• _MATERIAL FOR THE TASK_
+++++
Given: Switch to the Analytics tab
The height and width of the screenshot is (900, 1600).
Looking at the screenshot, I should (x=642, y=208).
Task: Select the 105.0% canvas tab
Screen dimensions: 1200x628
+++++
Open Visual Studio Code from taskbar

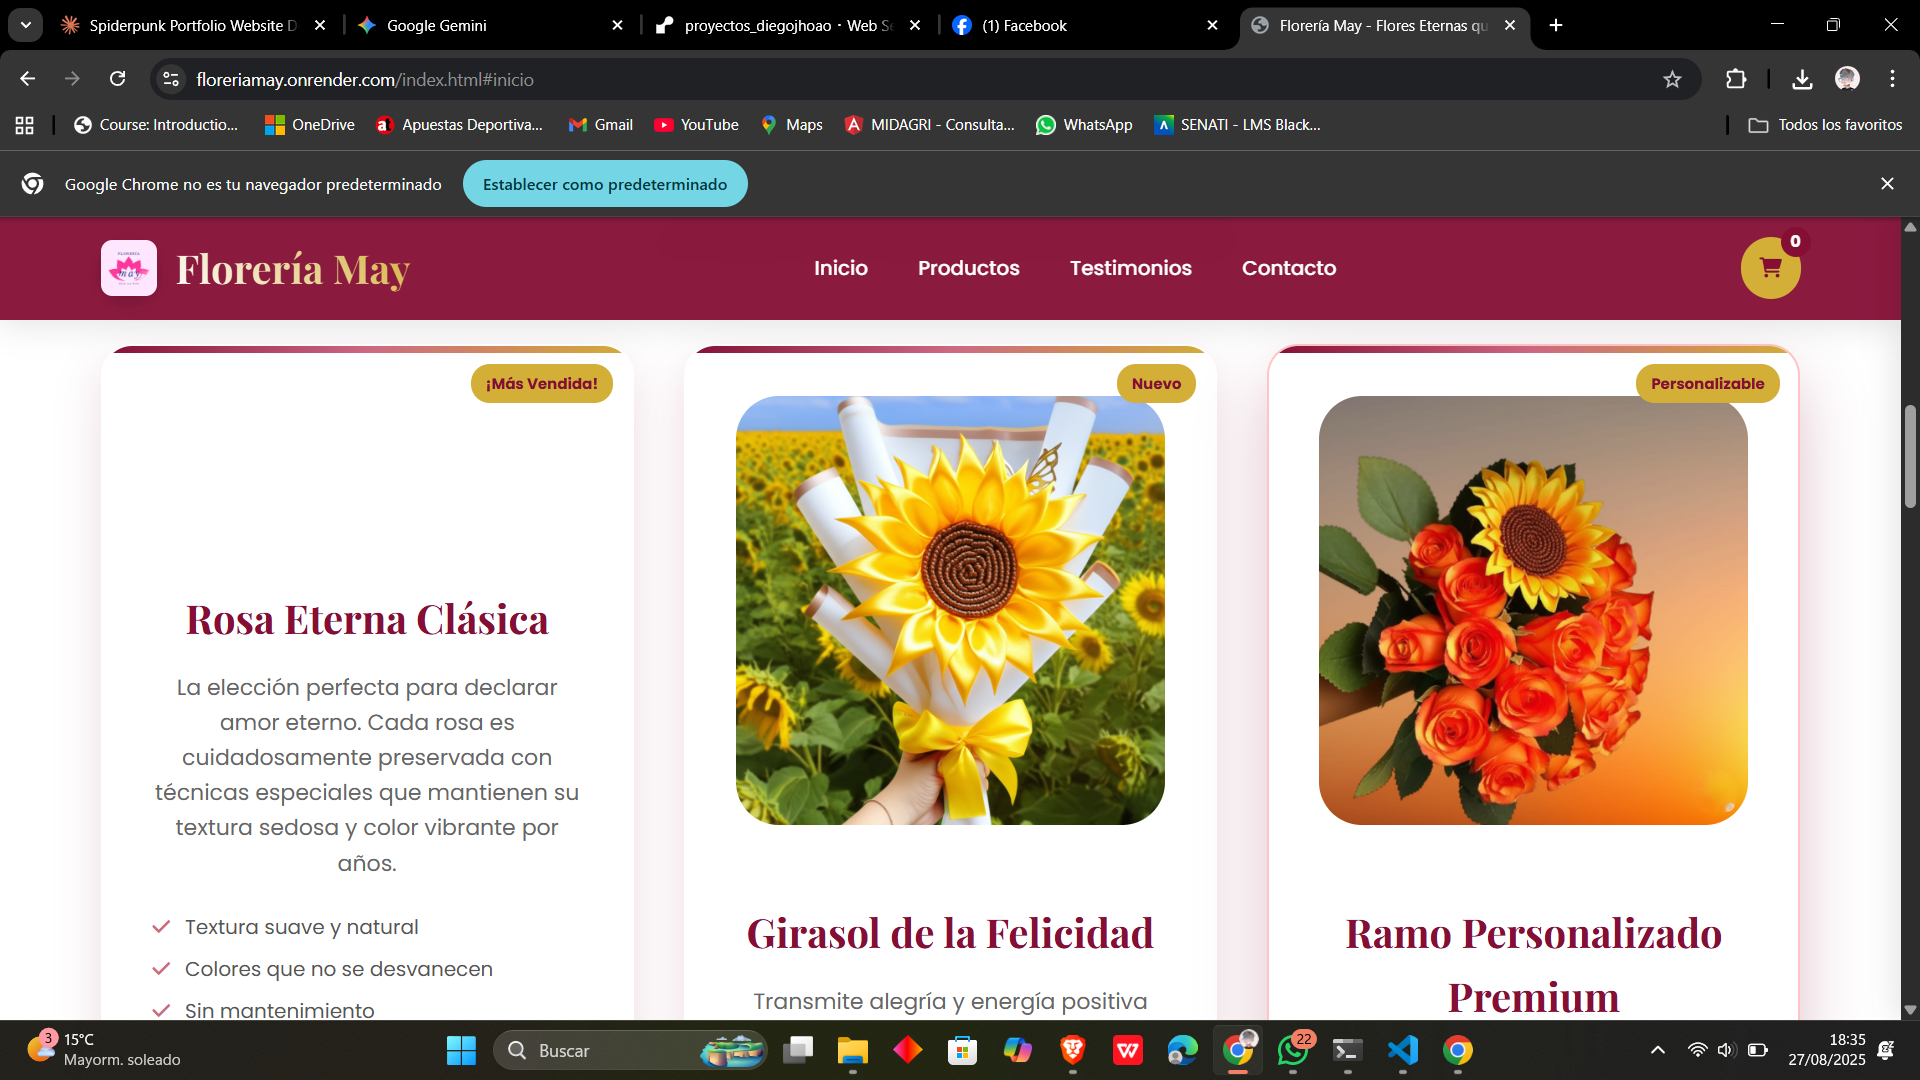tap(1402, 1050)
+++++
• _GOAL_
Print the listing lines between the one holding "Given: Switch to the Analytics tab" and the one holding "Screen dimensions: 1200x628", inclusive, as they stand.

• _FULL ANSWER_
Given: Switch to the Analytics tab
The height and width of the screenshot is (900, 1600).
Looking at the screenshot, I should (x=642, y=208).
Task: Select the 105.0% canvas tab
Screen dimensions: 1200x628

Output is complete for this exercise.